Content starts

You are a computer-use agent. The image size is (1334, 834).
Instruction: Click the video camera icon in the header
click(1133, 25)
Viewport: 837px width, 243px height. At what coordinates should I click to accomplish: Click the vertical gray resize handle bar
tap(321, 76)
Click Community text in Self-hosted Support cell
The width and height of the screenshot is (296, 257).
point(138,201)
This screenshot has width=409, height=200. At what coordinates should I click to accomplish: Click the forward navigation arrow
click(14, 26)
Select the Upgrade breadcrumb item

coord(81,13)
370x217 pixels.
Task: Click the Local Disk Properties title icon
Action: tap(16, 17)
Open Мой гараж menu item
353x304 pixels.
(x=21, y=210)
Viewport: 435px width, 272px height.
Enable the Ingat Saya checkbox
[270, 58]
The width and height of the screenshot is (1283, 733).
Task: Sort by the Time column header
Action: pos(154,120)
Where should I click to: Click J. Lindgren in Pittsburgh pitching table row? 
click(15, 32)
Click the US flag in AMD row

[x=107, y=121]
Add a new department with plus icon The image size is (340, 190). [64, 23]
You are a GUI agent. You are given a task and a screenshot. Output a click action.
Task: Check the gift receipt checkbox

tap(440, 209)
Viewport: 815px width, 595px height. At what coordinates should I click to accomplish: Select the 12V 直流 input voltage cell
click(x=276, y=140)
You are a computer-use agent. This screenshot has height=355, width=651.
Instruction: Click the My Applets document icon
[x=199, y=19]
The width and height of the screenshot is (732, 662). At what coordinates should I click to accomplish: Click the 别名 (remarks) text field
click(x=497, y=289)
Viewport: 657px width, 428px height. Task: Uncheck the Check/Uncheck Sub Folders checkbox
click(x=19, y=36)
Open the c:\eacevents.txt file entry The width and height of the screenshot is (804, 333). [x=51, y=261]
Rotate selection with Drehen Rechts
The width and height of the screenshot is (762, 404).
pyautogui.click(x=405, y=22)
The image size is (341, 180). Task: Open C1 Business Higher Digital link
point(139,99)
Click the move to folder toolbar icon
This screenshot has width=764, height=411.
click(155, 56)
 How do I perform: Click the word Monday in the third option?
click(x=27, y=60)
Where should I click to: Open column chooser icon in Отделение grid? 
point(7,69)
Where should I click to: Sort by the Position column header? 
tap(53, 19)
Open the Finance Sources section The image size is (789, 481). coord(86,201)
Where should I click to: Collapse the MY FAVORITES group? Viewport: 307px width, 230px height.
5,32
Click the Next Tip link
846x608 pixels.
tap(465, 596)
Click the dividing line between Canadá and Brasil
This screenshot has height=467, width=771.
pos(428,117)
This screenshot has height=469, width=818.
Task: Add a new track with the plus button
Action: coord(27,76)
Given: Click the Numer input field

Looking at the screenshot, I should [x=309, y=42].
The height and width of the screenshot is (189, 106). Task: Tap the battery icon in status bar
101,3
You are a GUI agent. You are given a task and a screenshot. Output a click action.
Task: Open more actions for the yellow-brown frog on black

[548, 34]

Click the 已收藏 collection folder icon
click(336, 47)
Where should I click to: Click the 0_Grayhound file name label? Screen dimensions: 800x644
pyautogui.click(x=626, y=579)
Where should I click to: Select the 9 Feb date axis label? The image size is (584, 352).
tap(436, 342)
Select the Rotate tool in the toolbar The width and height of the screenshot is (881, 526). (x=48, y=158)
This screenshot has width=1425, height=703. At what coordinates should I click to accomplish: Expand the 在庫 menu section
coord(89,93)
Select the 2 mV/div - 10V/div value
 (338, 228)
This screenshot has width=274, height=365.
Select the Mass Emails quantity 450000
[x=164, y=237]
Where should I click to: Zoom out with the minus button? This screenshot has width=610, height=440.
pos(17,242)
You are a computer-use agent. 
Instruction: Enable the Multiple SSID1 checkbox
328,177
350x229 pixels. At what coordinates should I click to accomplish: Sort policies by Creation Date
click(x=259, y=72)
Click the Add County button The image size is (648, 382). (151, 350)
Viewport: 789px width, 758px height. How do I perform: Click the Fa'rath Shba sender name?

Content ends

The requested output is the line holding "350x229 pixels. At" and every line after it up to the last line of the listing, exactly, with nothing else.

- [RESULT OF THIS EXERCISE]:
350x229 pixels. At what coordinates should I click to accomplish: Sort policies by Creation Date
click(x=259, y=72)
Click the Add County button The image size is (648, 382). (151, 350)
Viewport: 789px width, 758px height. How do I perform: Click the Fa'rath Shba sender name?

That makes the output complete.